Shortly following the passage of the CARES Act, on April 7, federal and state banking regulators jointly developed a revised statement to coordinate a position with respect to the CARES Act law. That statement is titled Interagency Statement of Loan Modifications and Reporting for Financial Institutions Working with Customers Affected by the Coronavirus (Revised). The accounting position was developed in conjunction with the Financial Accounting Standards Board.
From the statutory perspective, SSAP No. 36 – Troubled Debt Restructuring is the driving promulgation for determining whether a debt restructuring is considered a troubled debt restructuring (TDR). It covers the accounting and disclosure direction for deciding if a deemed restructuring has occurred. For the most part, SSAP No. 36 primarily follows U.S. GAAP.
What’s the Rub?
The key point of the decisions to accounting for loan modifications clarifies that within the applicable period, modification of loan terms does not automatically become a TDR. Short-term modifications made on a good faith basis as a result of the coronavirus issue are not automatically considered TDRs. Short-term modifications include payment deferrals, fee waivers, extensions of repayment terms, or other delays in repayment. To be eligible, borrowers must be current, less than 30 days past due on payments at the time a modification program is executed. The applicable period for this temporary program means the period beginning on March 1, 2020, and ending on the earlier of December 31, 2020, or the date that is 60-days after the date on which the coronavirus national emergency formally terminates. The conditions of this program are only applicable to the term of the specific loan modification.

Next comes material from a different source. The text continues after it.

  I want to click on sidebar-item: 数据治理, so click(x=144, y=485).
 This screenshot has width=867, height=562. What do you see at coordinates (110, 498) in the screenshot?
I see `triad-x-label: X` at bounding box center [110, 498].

Under newly released INT 20-03, the SAPWG adopted the position that modifications of a mortgage loan or bank loan terms as a result of the coronavirus situation would follow the detail April 7, 2020, Interagency Statement of Loan Modifications and Reporting for Financial Institutions Working with Customers Affected by the Coronavirus (Revised) and the CARES Act in assessing whether modifications are considered a TDR under SSAP No. 36. The INT follows the temporary applicable period noted above. SAPWG will assess this interpretation in the future for a possible subsequent extension.
Other SAPWG Conference Call Decisions:
Three additional INT promulgations were adopted during the April 15 conference call. You can click below to read more about each issue.
- INT 20-01 – Reference Rate Reform – relating to shifting from the previous London Interbank Offering Rate (LIBOR) used in many contracts to other reference interest rates
- INT 20-02 – Extension of the Ninety-Day Rule for the Impact of COVID-19 – provides a one-time, temporary and optional extension of the 90-day rule for uncollected premium balances, bills receivable for premiums, amounts due from agents and policyholders for high deductible policies, and amounts due from non-government uninsured plans for situations meeting certain eligibility requirements as defined in the INT.
- INT 20-04 – Mortgage Loan Impairment Assessment Due to COVID-19 – the purpose of this temporary INT is to assess the effect of loan forbearance or modifications on the statutory financial reporting requirements for mortgage loans, bank loans, and investment vehicles that carry underlying mortgage loans. Concentration will be on whether temporary relaxation of impairment assessment is warranted in specific circumstances.